Rep. Stephen Sandstrom, R-Orem, sponsor of HB127, called it "an intentional move" to get Democrats to leave.
"The thing that outrages me the most is the state Office of Ethnic Affairs torpedoes this bill," Sandstrom said, pointing out that Luz Robles, director of Ethnic Affairs, had talked to some committee members before his bill came up.
Robles denied those claims, saying she was merely providing information to lawmakers about "data" on the bill, which her office is tracking.
"I don't know why they left," Robles said. "I didn't even know they didn't have a quorum....If they ask for information, even Rep. Sandstrom, we can provide that information."
While some Democrats did leave, at least one, Rep. Jackie Biskupski, D-Salt Lake, stayed. And at least one Republican, the committee's vice chair, Rep. James Dunnigan, R-Taylorsville, was absent from the debate.
With only one committee hearing left one that already has a full schedule the committee chair, Rep. Stephen Clark, R-Provo, said HB127 would be sent back to the Rules Committee. He then adjourned the meeting.
It was the committee's second hearing on the bill. Last time, before opting not to vote on the bill, some committee members expressed concerns about the potential for those who contract with the state being responsible for making sure subcontractors also used the verification program.
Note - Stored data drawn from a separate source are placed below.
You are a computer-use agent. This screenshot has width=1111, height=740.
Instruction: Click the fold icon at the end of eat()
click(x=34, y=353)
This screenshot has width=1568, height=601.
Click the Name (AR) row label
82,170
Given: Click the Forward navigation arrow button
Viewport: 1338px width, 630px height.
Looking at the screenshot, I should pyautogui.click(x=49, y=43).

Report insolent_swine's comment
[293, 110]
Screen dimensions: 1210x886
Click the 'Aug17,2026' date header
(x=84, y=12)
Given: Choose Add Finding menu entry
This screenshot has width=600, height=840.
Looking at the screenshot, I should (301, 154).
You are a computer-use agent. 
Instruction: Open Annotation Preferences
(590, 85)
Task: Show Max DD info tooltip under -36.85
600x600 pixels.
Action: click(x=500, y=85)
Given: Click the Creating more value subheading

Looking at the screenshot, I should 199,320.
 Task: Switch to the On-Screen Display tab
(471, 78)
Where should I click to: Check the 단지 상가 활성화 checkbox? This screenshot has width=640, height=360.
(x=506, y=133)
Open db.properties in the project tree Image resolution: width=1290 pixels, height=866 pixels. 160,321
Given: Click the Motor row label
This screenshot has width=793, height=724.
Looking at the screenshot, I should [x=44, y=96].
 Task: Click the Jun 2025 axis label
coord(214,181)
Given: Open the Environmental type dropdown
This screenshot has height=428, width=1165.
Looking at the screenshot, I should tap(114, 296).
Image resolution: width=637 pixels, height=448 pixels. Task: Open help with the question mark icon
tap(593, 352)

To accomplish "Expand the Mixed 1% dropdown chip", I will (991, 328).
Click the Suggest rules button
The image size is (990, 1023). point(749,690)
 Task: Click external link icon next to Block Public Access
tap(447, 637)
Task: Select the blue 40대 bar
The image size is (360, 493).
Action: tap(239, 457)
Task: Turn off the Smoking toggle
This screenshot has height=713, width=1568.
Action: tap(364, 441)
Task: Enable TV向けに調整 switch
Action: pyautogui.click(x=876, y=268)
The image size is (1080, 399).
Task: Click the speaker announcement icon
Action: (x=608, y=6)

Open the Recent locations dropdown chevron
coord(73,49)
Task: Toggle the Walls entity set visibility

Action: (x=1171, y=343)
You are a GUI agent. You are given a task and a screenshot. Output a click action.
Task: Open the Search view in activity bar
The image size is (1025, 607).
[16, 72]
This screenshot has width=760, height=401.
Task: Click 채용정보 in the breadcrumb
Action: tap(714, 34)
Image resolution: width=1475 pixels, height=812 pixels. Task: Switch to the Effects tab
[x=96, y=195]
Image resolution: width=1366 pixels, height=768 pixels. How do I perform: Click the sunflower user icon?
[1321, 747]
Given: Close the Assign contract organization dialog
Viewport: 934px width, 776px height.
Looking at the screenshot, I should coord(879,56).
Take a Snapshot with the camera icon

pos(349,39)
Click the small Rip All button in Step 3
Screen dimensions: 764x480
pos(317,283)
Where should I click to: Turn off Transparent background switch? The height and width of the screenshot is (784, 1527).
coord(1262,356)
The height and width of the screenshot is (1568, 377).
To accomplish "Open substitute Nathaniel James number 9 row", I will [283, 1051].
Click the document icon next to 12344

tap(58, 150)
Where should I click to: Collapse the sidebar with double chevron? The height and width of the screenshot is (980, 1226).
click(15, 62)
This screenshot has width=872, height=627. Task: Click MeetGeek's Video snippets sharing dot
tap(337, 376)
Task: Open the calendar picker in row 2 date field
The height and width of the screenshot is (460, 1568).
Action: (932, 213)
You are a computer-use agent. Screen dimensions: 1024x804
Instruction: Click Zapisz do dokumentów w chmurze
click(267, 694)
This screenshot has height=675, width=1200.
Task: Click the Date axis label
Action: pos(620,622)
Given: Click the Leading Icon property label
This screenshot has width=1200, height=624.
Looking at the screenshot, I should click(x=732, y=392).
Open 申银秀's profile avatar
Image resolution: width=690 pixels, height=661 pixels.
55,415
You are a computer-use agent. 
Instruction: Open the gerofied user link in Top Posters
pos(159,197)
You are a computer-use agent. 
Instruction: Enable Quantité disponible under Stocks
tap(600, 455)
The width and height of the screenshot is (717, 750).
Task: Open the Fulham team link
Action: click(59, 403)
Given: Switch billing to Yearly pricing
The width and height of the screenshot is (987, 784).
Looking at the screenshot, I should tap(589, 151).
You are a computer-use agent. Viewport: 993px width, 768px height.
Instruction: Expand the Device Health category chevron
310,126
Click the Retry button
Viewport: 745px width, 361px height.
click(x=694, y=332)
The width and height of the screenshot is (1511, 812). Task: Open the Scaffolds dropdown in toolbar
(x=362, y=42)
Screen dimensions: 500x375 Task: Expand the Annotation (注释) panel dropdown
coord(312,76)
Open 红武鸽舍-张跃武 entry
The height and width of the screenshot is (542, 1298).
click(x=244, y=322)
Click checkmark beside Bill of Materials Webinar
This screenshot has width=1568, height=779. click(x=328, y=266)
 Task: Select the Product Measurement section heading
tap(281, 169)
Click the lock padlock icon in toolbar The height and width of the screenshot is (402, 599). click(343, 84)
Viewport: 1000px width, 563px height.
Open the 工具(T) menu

After Monday's inaction, Sandstrom said he believed he would have had the votes needed to move the bill forward if a quorum had been present. He said he isn't sure what the chances are that the Rules Committee will send the bill to the floor for a vote.
"It's an issue of identity theft, plain and simple," Sandstrom said. "This state needs to step up and do something about this problem."Another bill dealing with employment verification, HB156, will be heard by the House Government Operations Committee today at 4 p.m. That bill requires all businesses in Utah use the federal employment verification system.